:: Exercise aim ::
Set down every line from the one containing "Click the Resetuj button" through the last line of the records below, exactly as written, and leave out the pictures.

= = = =

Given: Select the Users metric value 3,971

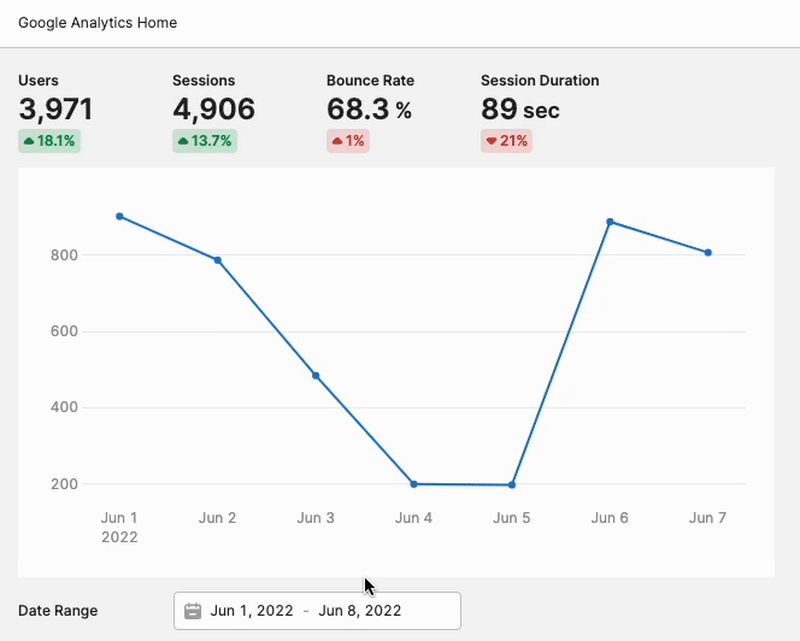Looking at the screenshot, I should click(55, 109).
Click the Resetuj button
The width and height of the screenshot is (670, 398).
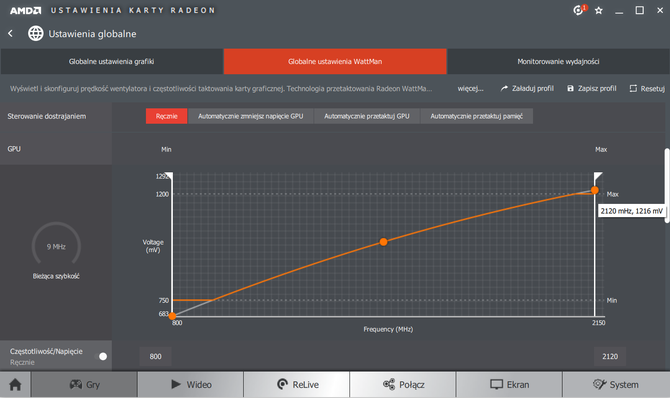(647, 88)
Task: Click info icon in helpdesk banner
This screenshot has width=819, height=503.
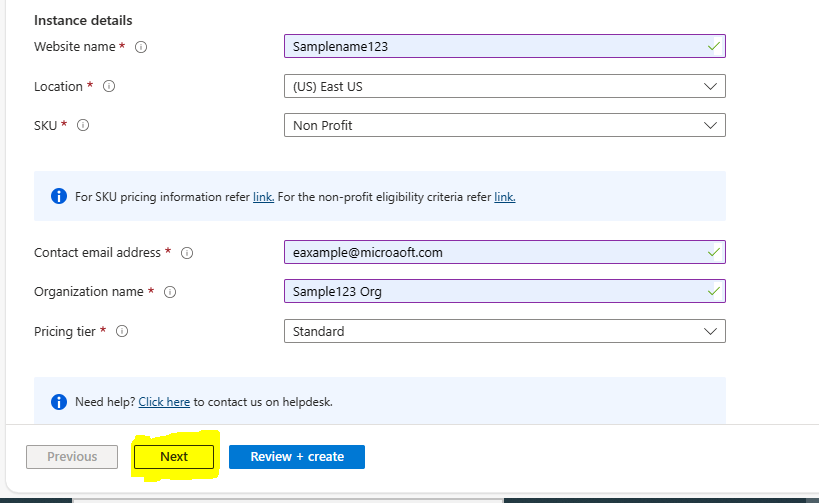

= = = =

:: Answer box ::
Click the Resetuj button
The width and height of the screenshot is (670, 398).
(647, 88)
Task: Click info icon in helpdesk banner
This screenshot has width=819, height=503.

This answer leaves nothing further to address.